Morning All! We have about 8 weeks to tour from home (Costa Blanca), Galicia, Asturias etc (Green Spain!) along to Pamplona, down to Zaragoza before meeting up mid Sept with friends in Barcelona. 

Any "must sees", good sites etc, ideas very welcome.

Thanks
Karen & William


----------



## Superk (Aug 22, 2005)

Portugal :lol: 

Went for the first time this year on way back from Morocco after having done most of Spain - coast and mountains in the past - excellent.

 
Keith


----------



## derek500 (Oct 31, 2005)

We came back last week from Los Picos de Europa and the Asturias coast. Stayed at two ACSI campsites, La Paz on the coast near Llanes and La Viorna near Potes in los Picos. Both excellent.

We overnighted both ways there and back at the lovely walled city of Burgo de Osma. Well worth a visit. We overnighted for free in the car park by the city walls. Water, but no dumping facilities.

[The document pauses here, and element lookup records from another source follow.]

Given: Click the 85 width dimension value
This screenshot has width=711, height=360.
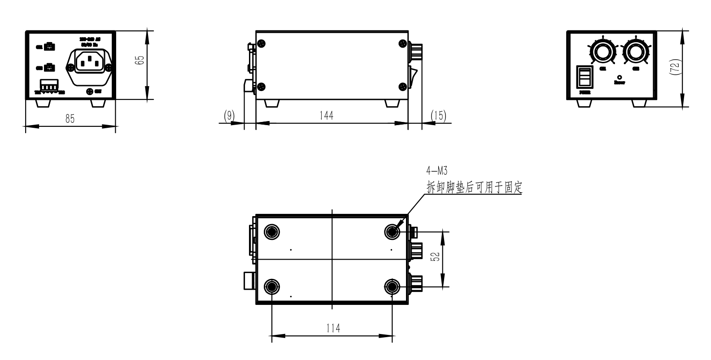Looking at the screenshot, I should pyautogui.click(x=70, y=119).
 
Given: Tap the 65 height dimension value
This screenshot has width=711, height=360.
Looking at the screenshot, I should pyautogui.click(x=140, y=61).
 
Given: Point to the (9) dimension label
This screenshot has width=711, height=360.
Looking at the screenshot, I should pyautogui.click(x=229, y=115).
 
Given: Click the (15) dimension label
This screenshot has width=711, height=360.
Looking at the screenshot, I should pyautogui.click(x=438, y=115).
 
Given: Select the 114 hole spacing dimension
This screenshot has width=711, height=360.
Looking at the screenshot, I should pyautogui.click(x=332, y=328).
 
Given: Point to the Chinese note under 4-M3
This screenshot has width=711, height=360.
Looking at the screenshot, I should pyautogui.click(x=475, y=187).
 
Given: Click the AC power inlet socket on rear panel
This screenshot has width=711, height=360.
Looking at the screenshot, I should pyautogui.click(x=90, y=62).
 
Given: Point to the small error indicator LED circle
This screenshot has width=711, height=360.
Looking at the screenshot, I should pyautogui.click(x=619, y=77).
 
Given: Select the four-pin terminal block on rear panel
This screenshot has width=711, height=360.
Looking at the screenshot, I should pyautogui.click(x=49, y=85).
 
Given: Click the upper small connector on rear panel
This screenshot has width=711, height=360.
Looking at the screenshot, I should pyautogui.click(x=49, y=46).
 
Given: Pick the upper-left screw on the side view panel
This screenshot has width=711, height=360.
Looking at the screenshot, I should pyautogui.click(x=262, y=43).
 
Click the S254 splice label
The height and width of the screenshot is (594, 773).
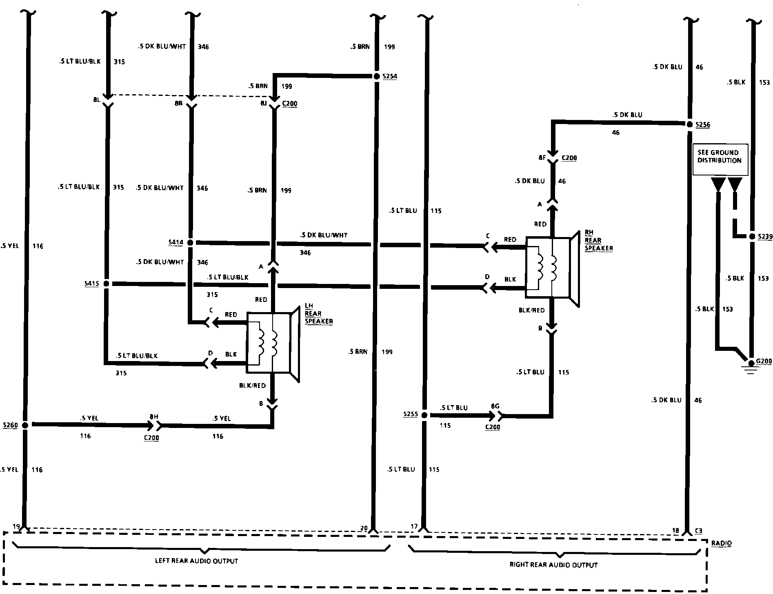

About 20km north of Burgo is the totally stunning Cañón del Rio Lobos. Absolutely beautiful. There are two car parks there and according to the Spanish motorhome forums overnighting is allowed.

We toured Galicia a couple of years ago, visiting Pontevedre, A Coruña and Santiago del Campostela. The drive around the top north west coastline with its pretty fishing villages is worth doing. We stayed exclusively on free Aires.


----------



## karenmac (Jan 26, 2008)

Know what you mean - went to Portugal this year - very beautiful in the North. We are specifically looking to visit Galicia, Asturias etc. Thnx for your reply


----------



## karenmac (Jan 26, 2008)

thnx Derek - sounds good. Looking forward to seeing the North.


----------



## hogan (Oct 31, 2006)

If you are between Valencia and Barcelona make sure you spend a night at Vinaros Just head for the port , its wild camping but you will finds lots of motorhomes there.And buy fish straight from the boats around 4.30 PM.


----------